Rubio reported what he’d seen to his father. “He said, ‘Call him up and offer him $15,000 cash.’ I said, ‘Dad we can’t offer him that. He’ll be insulted.’ But Dad said, ‘Make the call.’ I called, and the guy got pissed off and hung up on me. But 15 minutes later, he called back and said, ‘I’ll take it.’ He was so desperate that $15,000 in cash was a good deal for him.”
Rubio’s had its first location. Now it needed a product. Out came the old directory with Carlos’ ingredient list on the inside cover, and Ralph and his brother Robert set to work in the kitchen, trying to figure out the proportions for the batter. “We probably spent two days on it, going through 10 different versions before we had the right texture and flavor.”

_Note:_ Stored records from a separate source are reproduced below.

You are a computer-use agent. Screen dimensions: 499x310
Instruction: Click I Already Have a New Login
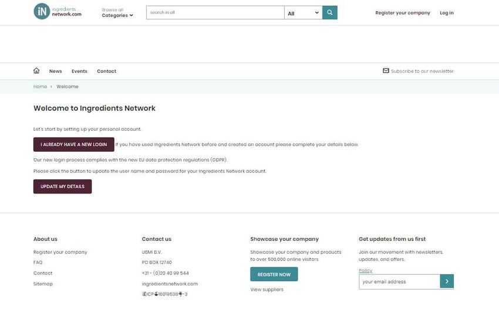(74, 145)

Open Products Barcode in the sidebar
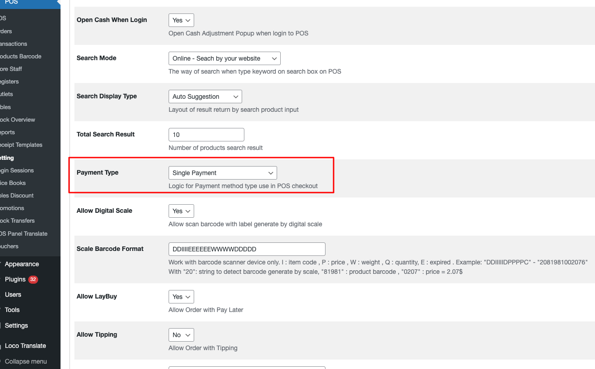pyautogui.click(x=21, y=57)
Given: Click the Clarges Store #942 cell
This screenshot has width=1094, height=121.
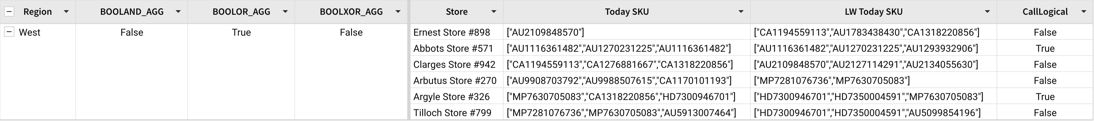Looking at the screenshot, I should 457,64.
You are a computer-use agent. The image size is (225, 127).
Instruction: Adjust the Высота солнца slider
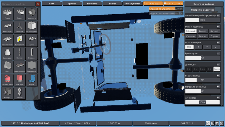coord(203,80)
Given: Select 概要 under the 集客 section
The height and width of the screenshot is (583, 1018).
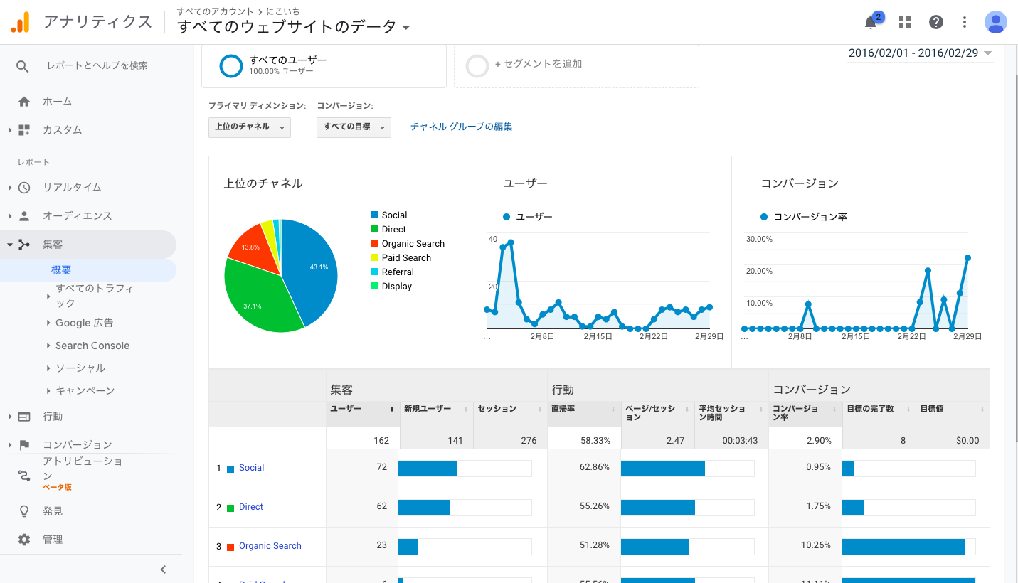Looking at the screenshot, I should [61, 269].
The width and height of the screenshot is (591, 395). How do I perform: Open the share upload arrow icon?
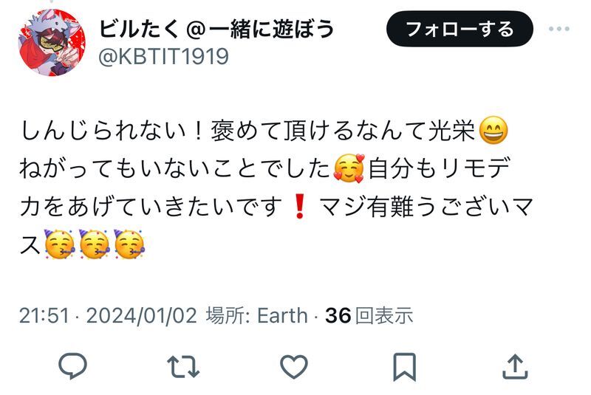[515, 367]

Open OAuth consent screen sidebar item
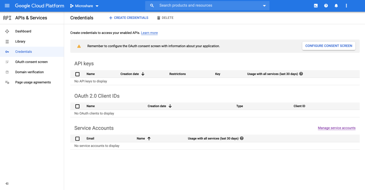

Then it was on to the fish. “We started by experimenting. In Mexico, they use whatever they catch. Down in San Felipe on the Sea of Cortez, it was typically sea bass or shark. Here, I tried red snapper, but people thought it was too strong, too fishy. I tried shark, but texturally, shark can be steak-like – so substantial that it hides the virtues of the all-important batter. He eventually settled on Alaskan Pollock, despite the geographic displacement. “It’s very affordable, it’s firm, and it doesn’t get in the way.”

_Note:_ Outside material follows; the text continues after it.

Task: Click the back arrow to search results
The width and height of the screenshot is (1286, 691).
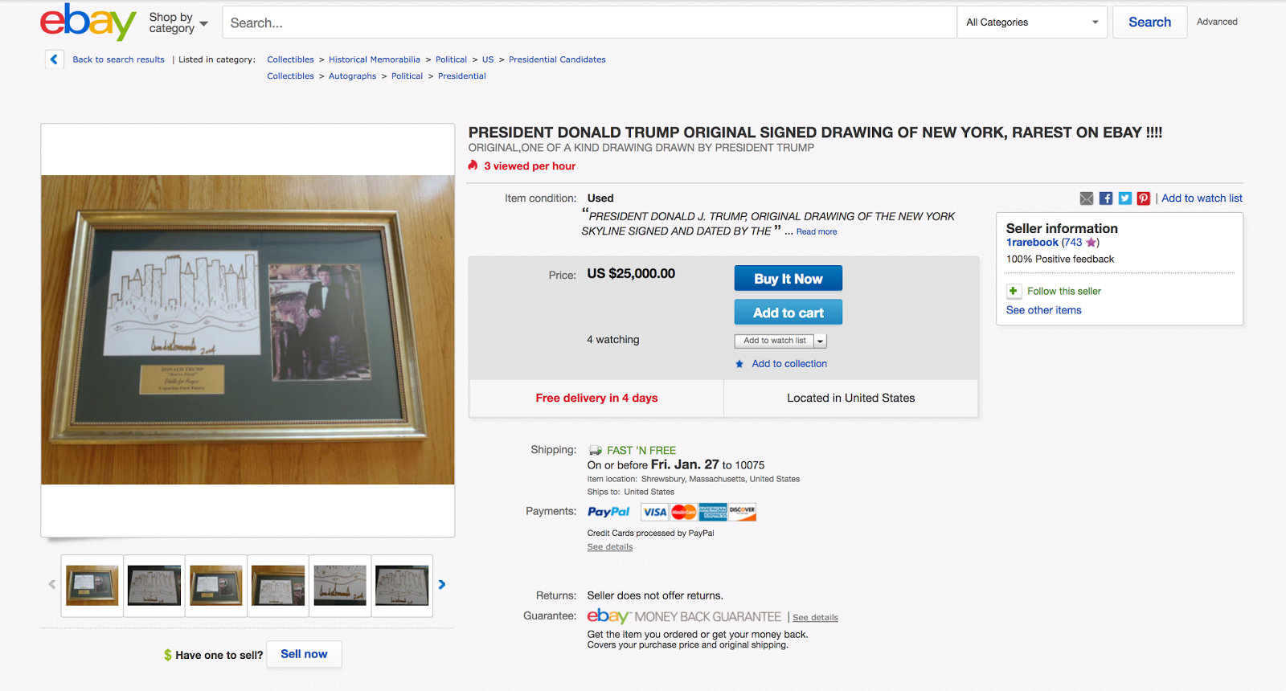Action: coord(54,59)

At first, the brothers stuck with the standard Mexican white sauce made from mayonnaise and water. “But a few years into it, a friend suggested we add a little yogurt to give it a more tangy flavor. We did that in ’85, and it was a huge success. So now you’ve got the creaminess from the white sauce, the tomatoes and peppers and onions and cilantro in the salsa, the cabbage, and the lime – all these things going on in terms of flavor before you even bite into the fish.” From the get-go, the notion of layering was key to the taco's appeal.

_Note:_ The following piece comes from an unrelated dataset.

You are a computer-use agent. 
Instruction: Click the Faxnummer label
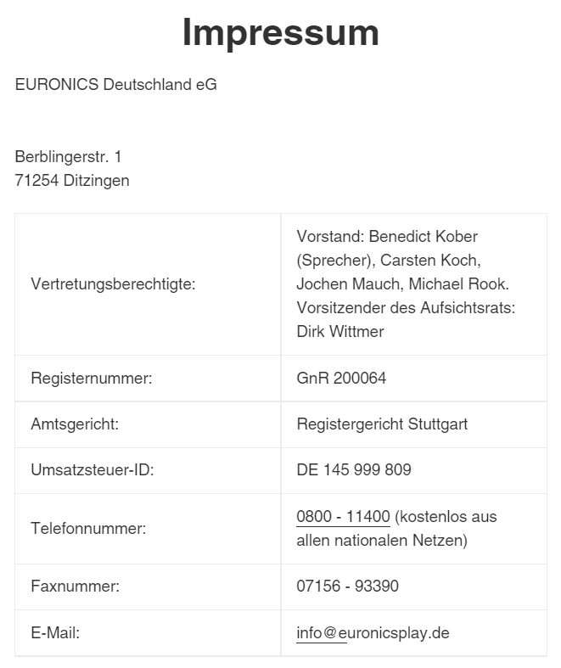pos(75,587)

Success was not immediate. “We made a lot of mistakes early on, and the business kind of struggled.” But Rubio persevered, adjusted, and eventually prospered. Now, he’s adjusting again, changing the battering practice, the fish taco's name (“Original” instead of “World-Famous”), and even the presentation. “We used to be more functional. Before, if you ordered a fish taco a la carte, we would wrap it in paper and give it to you. And that’s fine. But now, we’re presenting them open-faced, in a cardboard boat. People eat with their eyes, and a freshly made fish taco is beautiful.”